Just become it, so you can do it
By Bishop James E. Swanson Sr.
I stumbled upon the following 1891 quote from Henry Drummond in The Programme of Christianity.
The tendency of the religions of all time has been to care
more for religion than for humanity; Christ cared more for
humanity than for religion--rather, His care for humanity was
the chief expression of His religion.
He was not indifferent to observances,
but the practices of the people bulked in His
thoughts before the practices of the Church. It has been
pointed out as a blemish on the immortal allegory of Bunyan
that the Pilgrim never did anything––anything but save his
soul. The remark is scarcely fair, for the allegory is
designedly the story of a soul in a single relation; and,
besides, he did do a little. But, the warning may well be
weighed. The Pilgrim's one thought, his work by day, his dream
by night, was escape. He took little part in the world through
which he passed. He was a Pilgrim travelling through it; his
business was to get through safe.
Whatever this is, it is not Christianity.

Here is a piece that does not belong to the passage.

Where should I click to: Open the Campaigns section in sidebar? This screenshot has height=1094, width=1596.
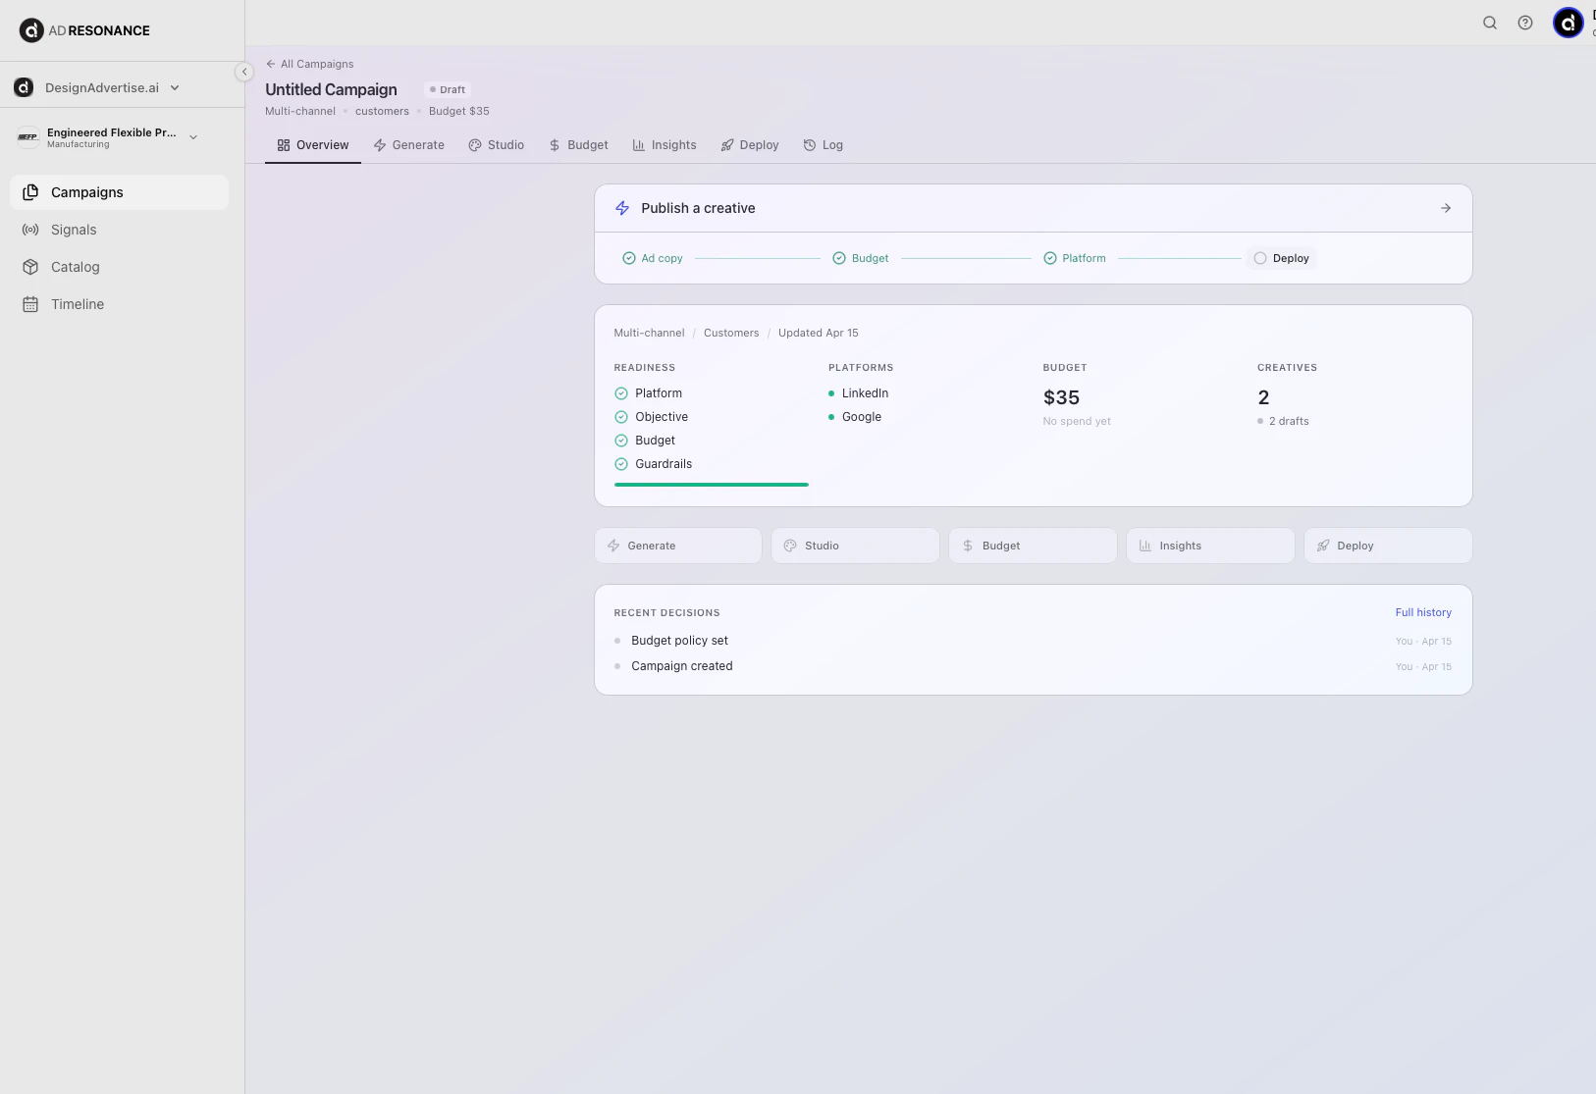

Drummond challenges us to examine our brand of Christianity to see if we are more fixated on the trappings of the Church than on actually being involved with people.
If we are to be judged by our statements and debates we receive high marks. However, if God judges us on our actions and our ability to inspire others to join us in transforming people, we are truly struggling.

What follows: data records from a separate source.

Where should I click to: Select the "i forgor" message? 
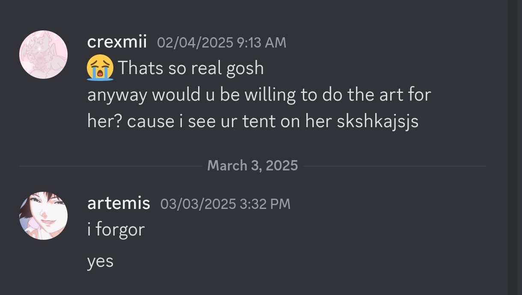(116, 229)
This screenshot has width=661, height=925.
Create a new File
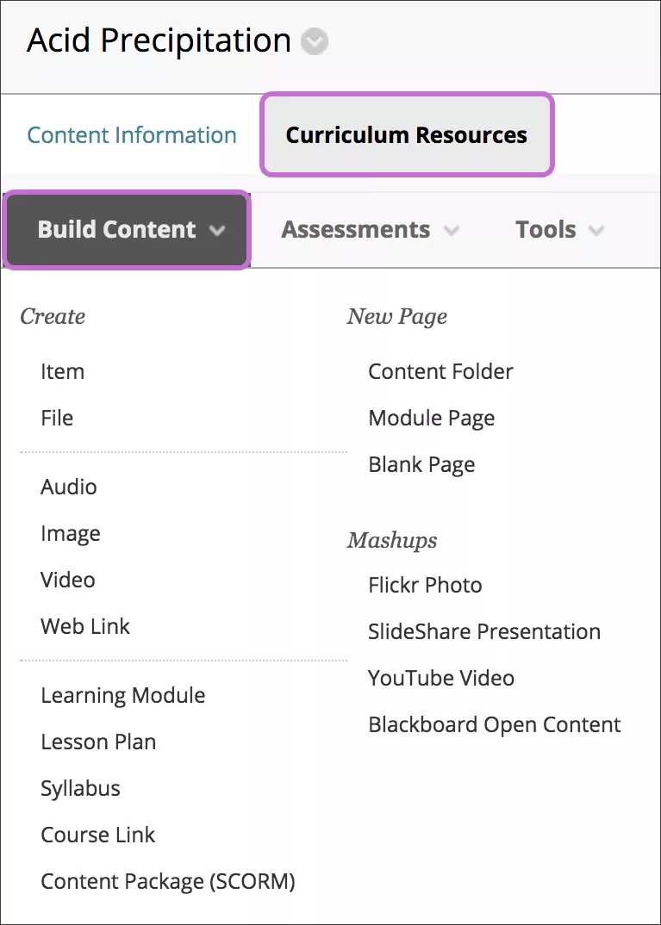[56, 419]
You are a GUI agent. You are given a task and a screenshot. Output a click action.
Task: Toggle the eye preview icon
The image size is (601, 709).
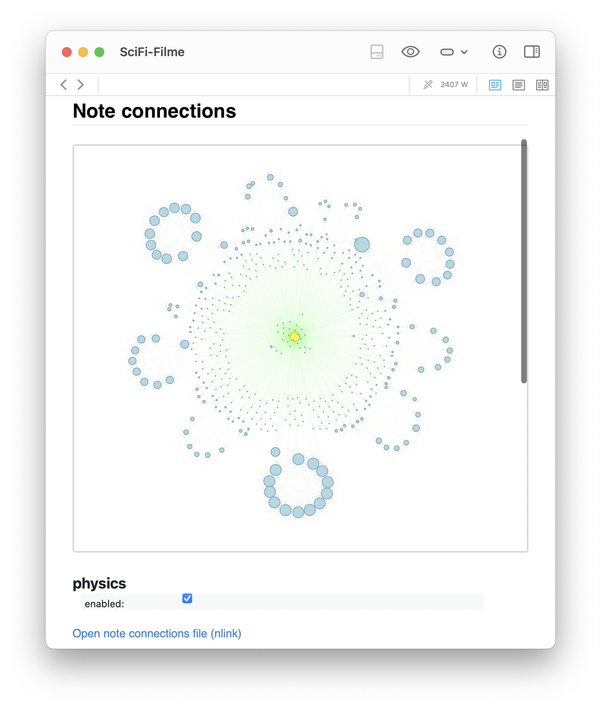(410, 52)
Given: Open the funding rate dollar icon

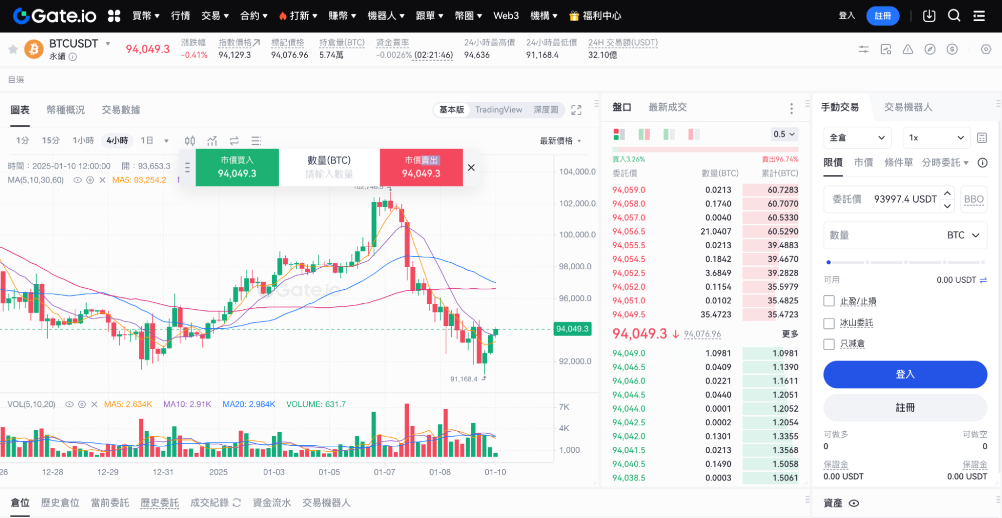Looking at the screenshot, I should (953, 49).
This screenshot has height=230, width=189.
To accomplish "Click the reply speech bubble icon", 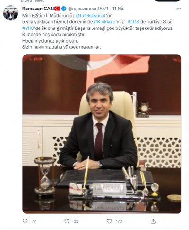I will coord(25,221).
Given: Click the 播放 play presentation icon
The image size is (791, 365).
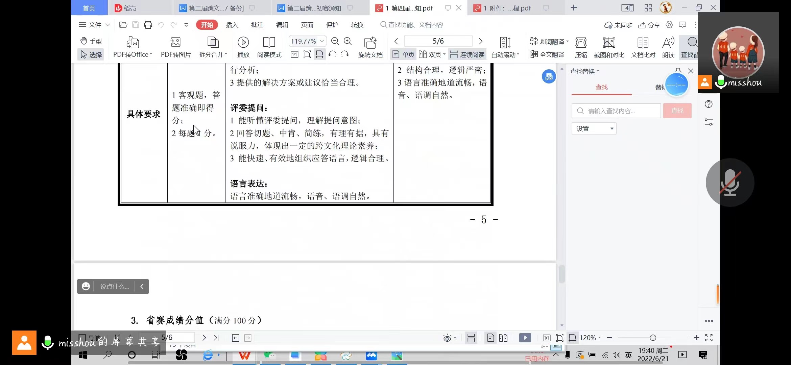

We have tried in vain to answer the deep hurt, yearnings and longings in humanity with statements, programs and position papers when all people really want from us are deep relationships.
As Pilgrim did, we often seek to escape relationships with our neighbors; we even avoid the strangers down the street and sometimes we refuse to have meaningful relationships with the people for whom we advocate. We may even avoid deep relationships with those who sit on pews next to us.
If there is a group that needs relationships, it’s men.
The world cannot be transformed unless that effort is led by transformed people.
So here it is: Jesus said to those first four he called, “Follow me and I’ll make you fishers of men.”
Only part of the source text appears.